How to calculate enterprise value

When it comes to determining a company’s value, no single number tells the entire story. Instead, investors look at several components, such as enterprise value, to get a more holistic view of the company. 

Enterprise value is a formula that factors in important financial elements of a company. Instead of focusing only on the organization’s earnings, enterprise value takes into account the organization’s debt as well. 

Understanding a company’s enterprise value allows you to see where it lines up when compared to similar companies. Mat Hultquist, CPA and president of The Hultquist Firm, explains, “If you look at just one enterprise value, it may or may not mean a whole lot, but when you start comparing companies’ enterprise values within that industry, you begin to see higher and lower values.” 

Components of enterprise value

Hultquist says the challenge of enterprise value is really just understanding the components that make up the formula. Those components include market capitalization, net debt, and cash and cash equivalents. When you’re wondering how to calculate enterprise value, you first need to know these variables, which are all numbers that are available to the public.

  • Market capitalization is the market value of a company’s outstanding shares. You arrive at this number by multiplying the current price of one stock by the total number of shares it holds. 
  • Next, you need to calculate the company’s net debt by simply adding the company’s long-term and short-term debt. 
  • Knowing how much cash and cash equivalents the company is generating is the final factor. This refers to the company’s current liquid assets. 

Calculating enterprise value

Once you have all the necessary variables mentioned above, you can determine enterprise value by adding market capitalization and net debt, and then subtracting cash and cash equivalents. 

Market Capitalization = Current Stock Price x Outstanding Shares

Net Debt = Long-term Debt + Short-Term Debt

Enterprise Value = Market Capitalization + Net Debt – Cash and Cash Equivalents 

To see this in action, let’s consider a company with the following numbers:

Company A

Current price of share: $5
Number of outstanding shares: 3,000
Short-term debt: $2,000
Long-term debt: $3,000
Cash and cash equivalents: $6,000
Enterprise value: $14,000

To determine market capitalization, you multiply the current price of the stock, which is $5, by the number of outstanding shares, which is 3,000, for a total of $15,000. For the net debt, add the short-term and long-term debt ($2,000 and $3,000) to get $5,000. 

Now, add the market capitalization ($15,000) to the net debt ($5,000) and subtract the cash and cash equivalents ($6,000) to arrive at the enterprise value: $14,000. 

That number on its own may not make much sense until you start comparing it to other companies within the same industry.

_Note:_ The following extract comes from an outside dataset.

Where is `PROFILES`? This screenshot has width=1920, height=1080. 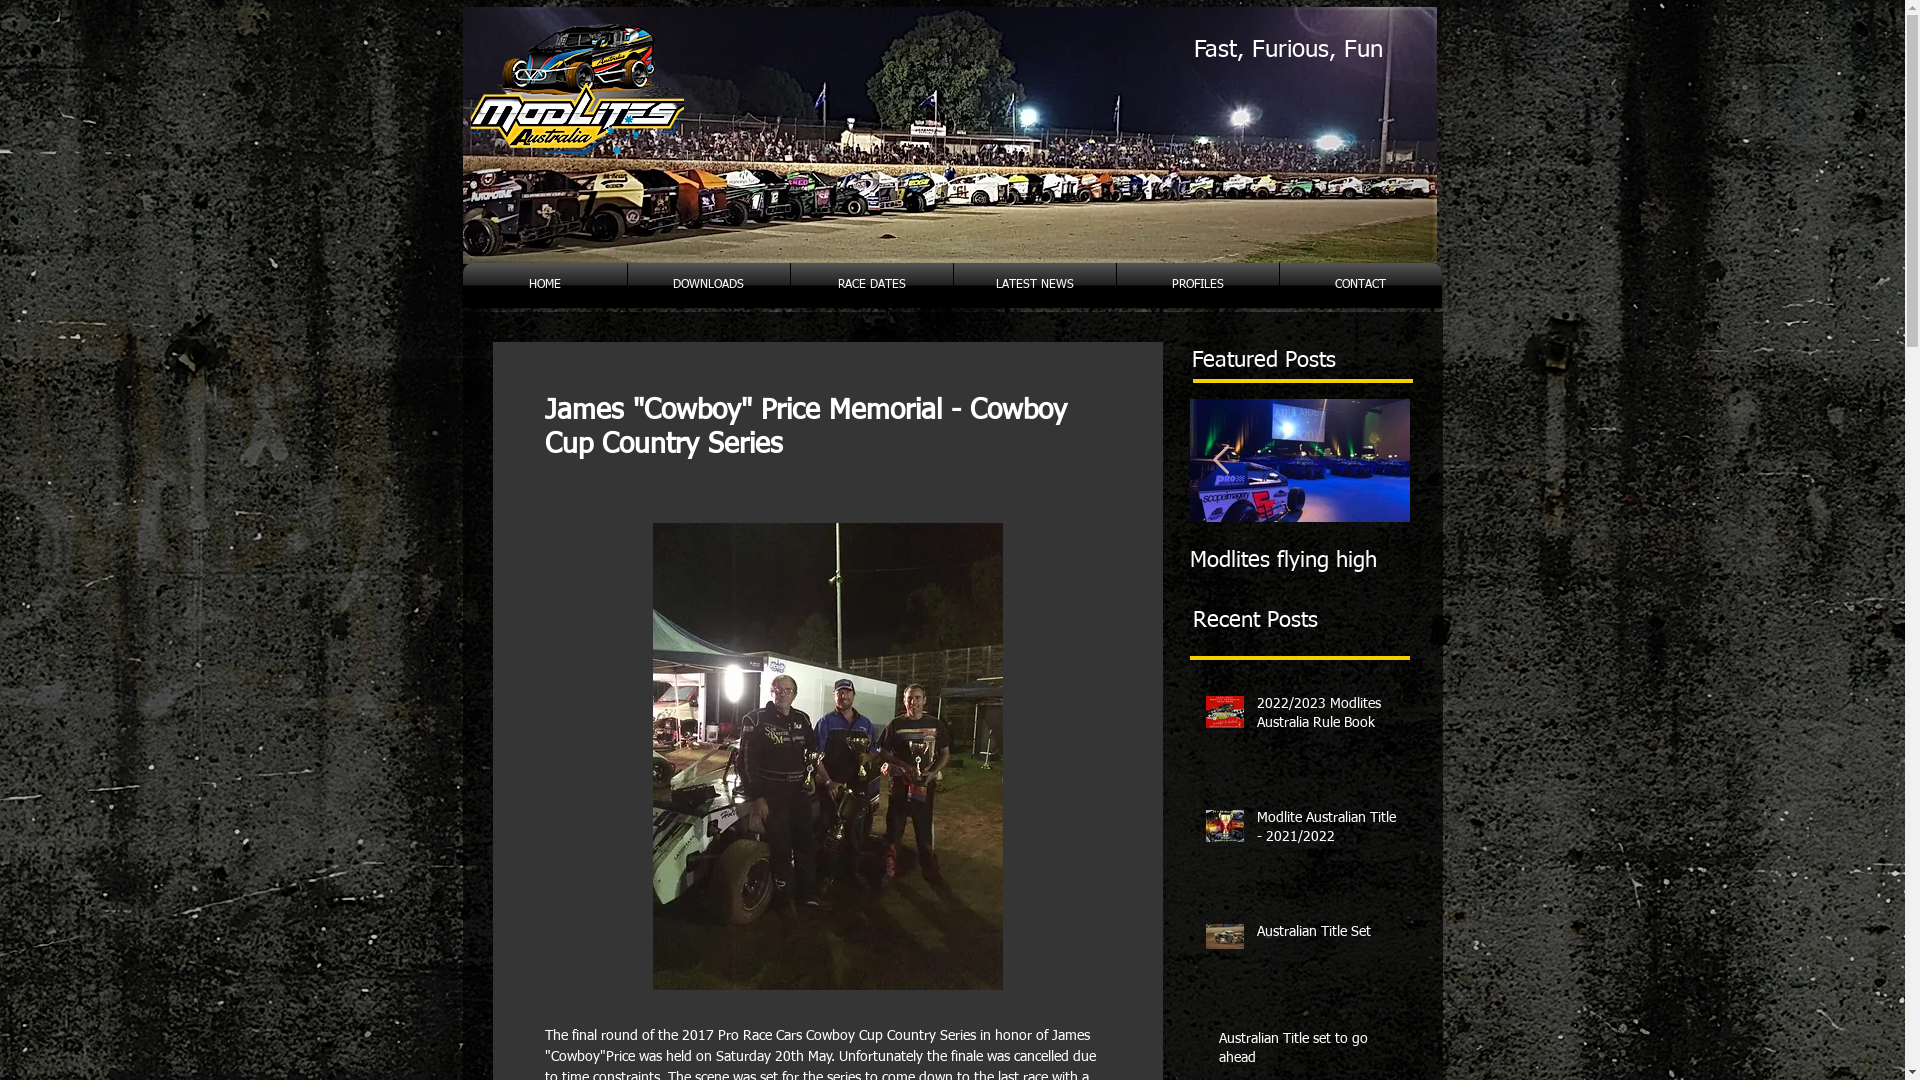 PROFILES is located at coordinates (1197, 286).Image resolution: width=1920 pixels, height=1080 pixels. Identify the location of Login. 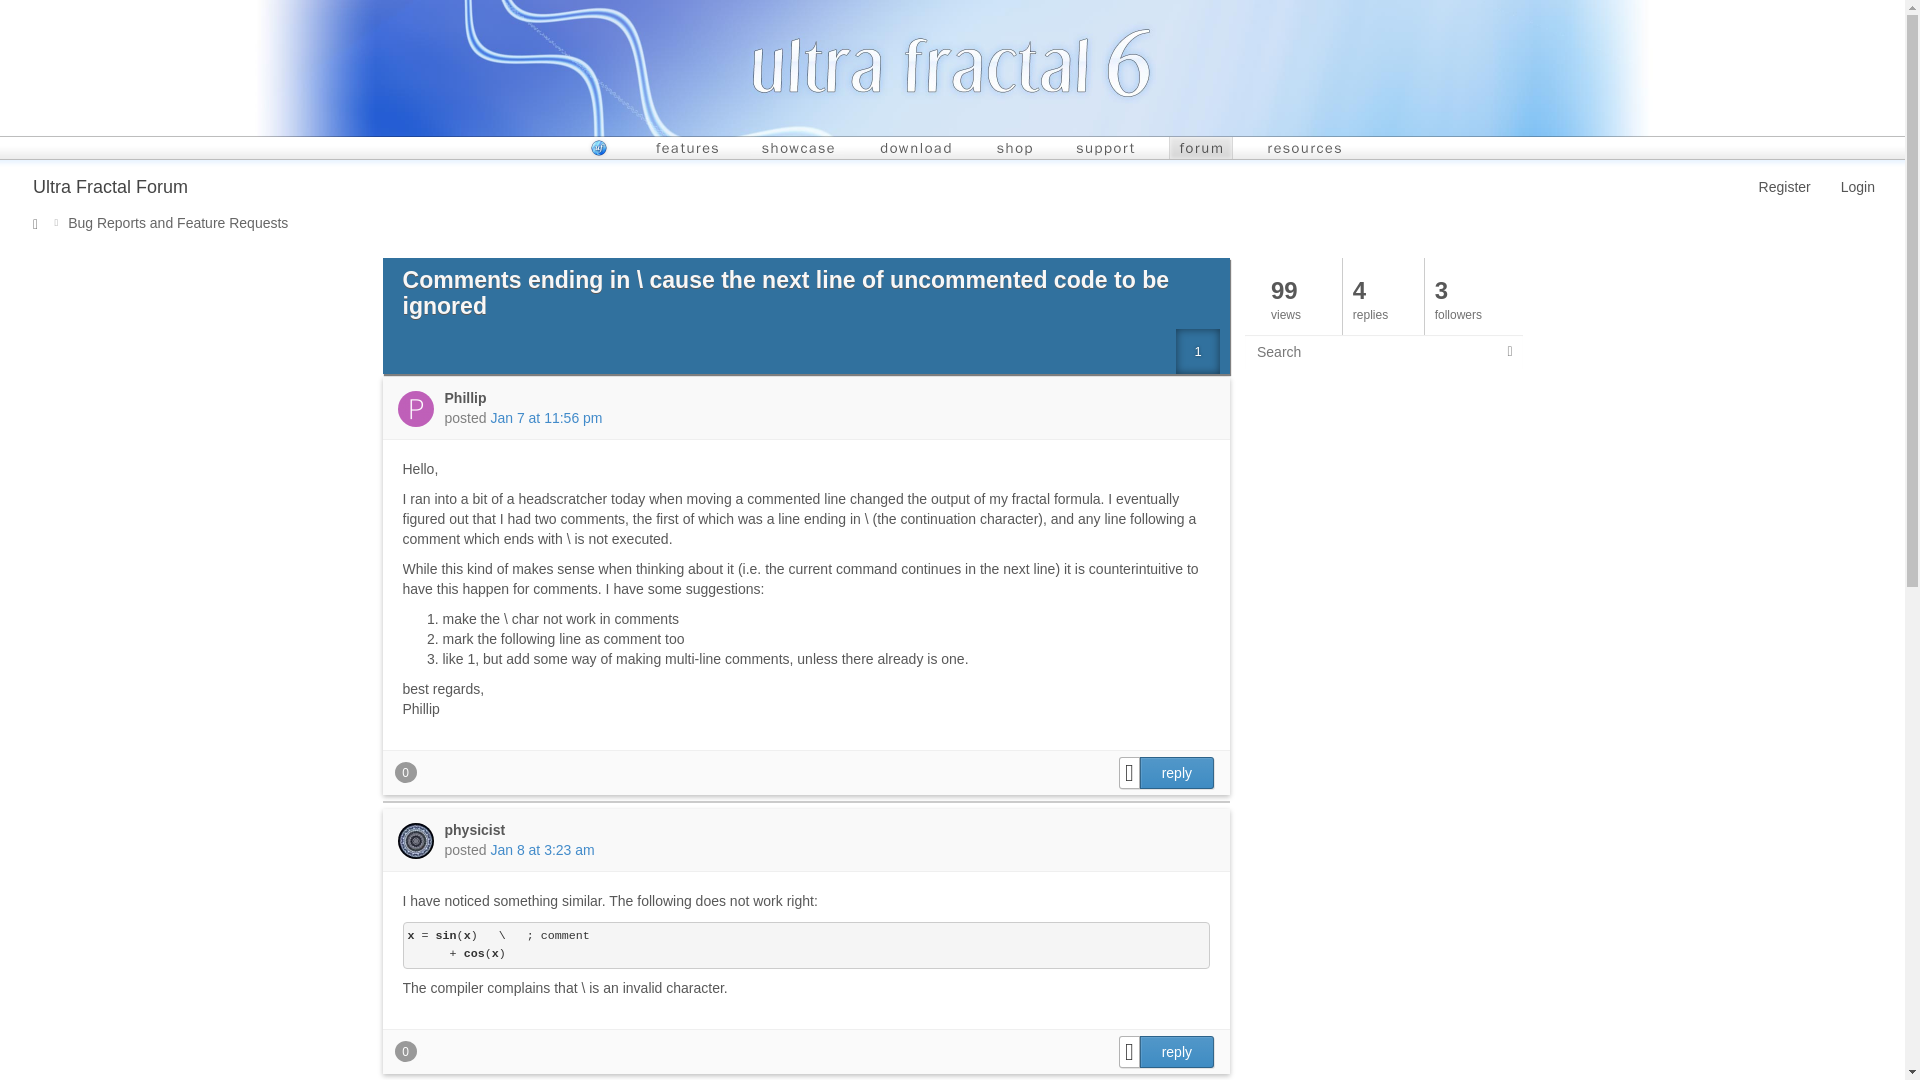
(1857, 187).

This helps you gauge where the company stands. 

Let’s look at another company’s numbers and see how Company A compares. To simplify things, we went ahead and calculated market capitalization and net debt. 

Company B

Market capitalization: $13,000
Net debt: $1,000
Cash and cash equivalents: $5,000
Enterprise value: $9,000

In this example, Company B has a lower enterprise value than company A, but it also has much less debt. A higher enterprise value may not always mean the company is more profitable than one with a lower enterprise value. 

When you understand the components that go into enterprise value, you can begin making deductions about the company’s worth. For example, Hultquist says, “Really high debt load is going to be a drag on the company,” it also means “the company with more debt is going to be riskier.” 

That being said, two companies could have the same enterprise value and still have drastically different financial makeup. Let’s compare a third company:

Company C

Market capitalization: $7,000
Net debt: $6,000
Cash and cash equivalents: $4,000
Enterprise value: $9,000

Company C has the exact same enterprise value as company B, yet it has much more debt in comparison. Hultquist says you can’t take these numbers at face value, “You have to look at the details.” This is important to note because if you were to buy Company C, you’d be responsible for paying off its large debt load. 

Calculating enterprise value is a great tool for helping you compare companies within the same industry, but keep in mind all the factors that go into the equation to get a better idea of different companies’ financial states.